A recent decision of the Federal Court endorsing the position of the Canadian Intellectual Property Office is a warning to patent practitioners on communication practices with their clients. In determining whether there had been sufficient ‘due care’, it found that more was needed than sending email reminders where no responses had been received from the client.
In Taillefer v. Canada (Attorney General), 2024 FC 259, the Federal Court considered the ‘due care’ provisions of the Patent Act for the first since they are implemented in 2019. These provisions allow an applicant to reinstate a patent or patent application if an annual maintenance fee was not timely paid.
If an annual fee is not paid by the due date, the Patent Office must send a notice to the patent agent fixing a two month deadline for reinstatement. If this further deadline is missed, the applicant must establish the deadline was missed in spite of appropriate ‘due care’ being taken to meet the deadline.
Prior to 2019, an applicant could reinstate their patent or patent application simply by paying the required fees within 1 year of the missed deadline. No explanation was required as to why the fee was missed.
The sections of the Patent Act require that the patentee (or applicant in the case of a pending application) provide along with the request and fees, “the reasons for the failure to pay the prescribed fee and late fee before the later of the end of six months after the applicable prescribed date and the end of two months after the date of the notice”. The patent office will then determine if the failure “occurred in spite of the due care required by the circumstances having been taken” – see sections 46(5) and 73(3) of the Patent Act.
According to the facts recited in Taillefer, the patent agent had used email to seek instructions from their client for many years. Unfortunately, in this case, the agent had sent several email reminders leading up to the original due date, and further emails after receiving the notice that the maintenance had not been paid. These emails to the client had said that no action would be taken without instructions. After the time periods had expired, the patentee located the emails in his junk email folder. The patentee argued that it was unanticipated that emails would go to the junk folder when the same email address had been used reliably for years.
The Court found that it was reasonable for the patent office to have found, “that the Applicant must ensure the communication system between themselves and their Agent is working so that reporting can be made and instructions given” and “looked at steps that could have avoided the communication failure and to have expected that the Agent would have additional communication mechanisms in place to make sure they could always correspond with the Applicant.”

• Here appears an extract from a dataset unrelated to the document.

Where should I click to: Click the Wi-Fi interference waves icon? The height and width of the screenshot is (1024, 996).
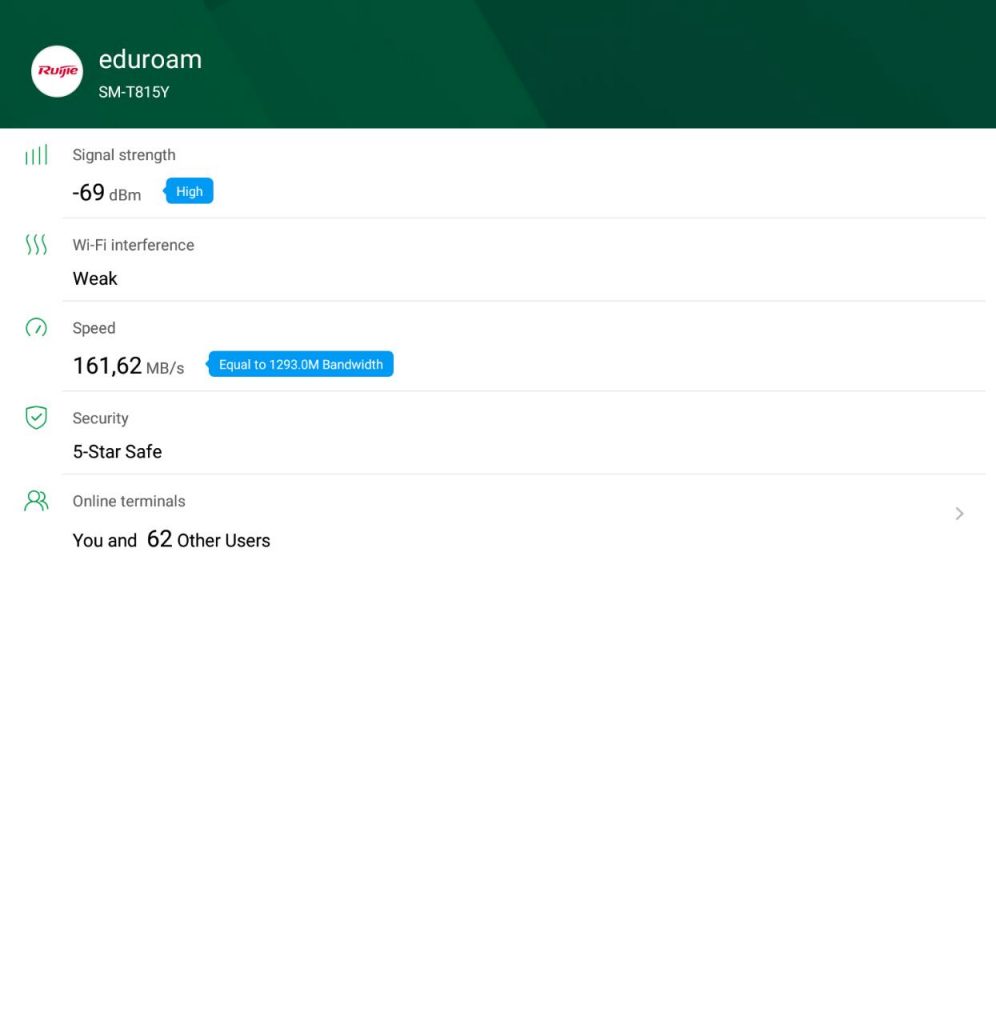(36, 245)

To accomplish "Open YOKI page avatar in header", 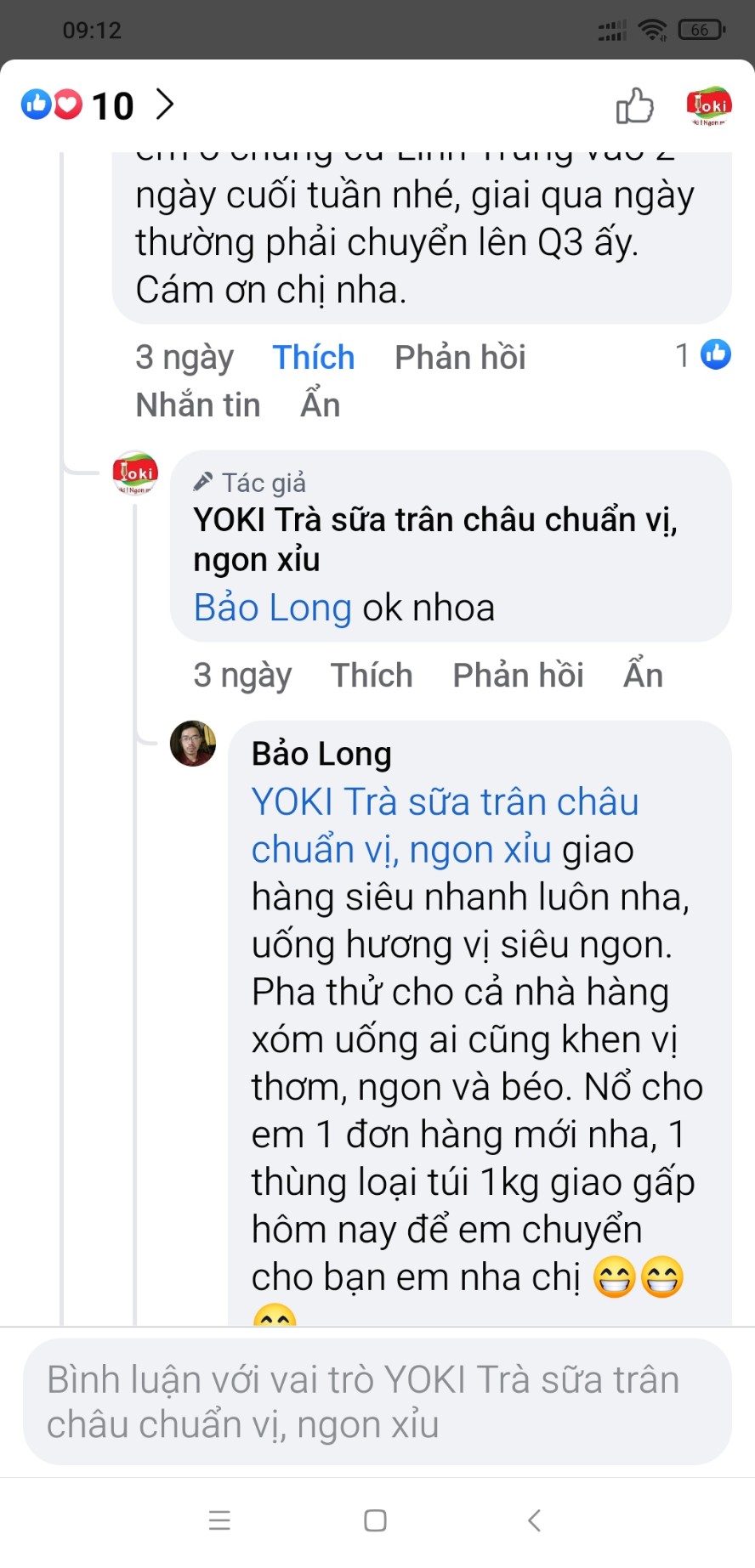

The Canadian Intellectual Property Office has been listing instances where it has made determinations on due care. Of the 154 determinations from 2023, only 31 (20%) were a determination that due care had been taken. In 75% of the situations where the applicant responded with an explanation of why due care was met, it was determined that due care had not been taken and the patent or patent application was therefore deemed expired.
Neither the patent office, nor the court describe what appropriate measures would be but did note that in this case there was no evidence of “other supporting mechanisms in place to mitigate the risk associated with the primary channel of communication” and that it would have been reasonable to use “alternative measures” to ensure that the patentee was aware of the deadline.
The Court in Taillefer, also suggested that there were obligations on the patentee, not just the patent agent, regarding having an operating email system: “Both the Agent and the Applicant must ensure that mitigation systems are in place so that the Agent’s role can be completed.” The Court also noted that the patent office had found a lack of evidence on the patentee’s efforts to pay the missed fee, stating, “it is reflective of the expectation that the Applicant would have been aware of the yearly maintenance fee for the 767 Patent, its importance, and the need to provide instructions for its payment and would have made checks of his email system, and of his Agent, when the regular notice for maintenance fee payment had not been received.”
This decision and the application by the patent office of the ‘due care’ provisions in the Patent Act, point to the occasionally harsh consequences of missing a required fee or deadline in the patent system. The decision indicates it is incumbent on both patent agents and patent applicants and owners to monitor these deadlines, have suitable communication mechanisms in place and ensure that deadlines are met.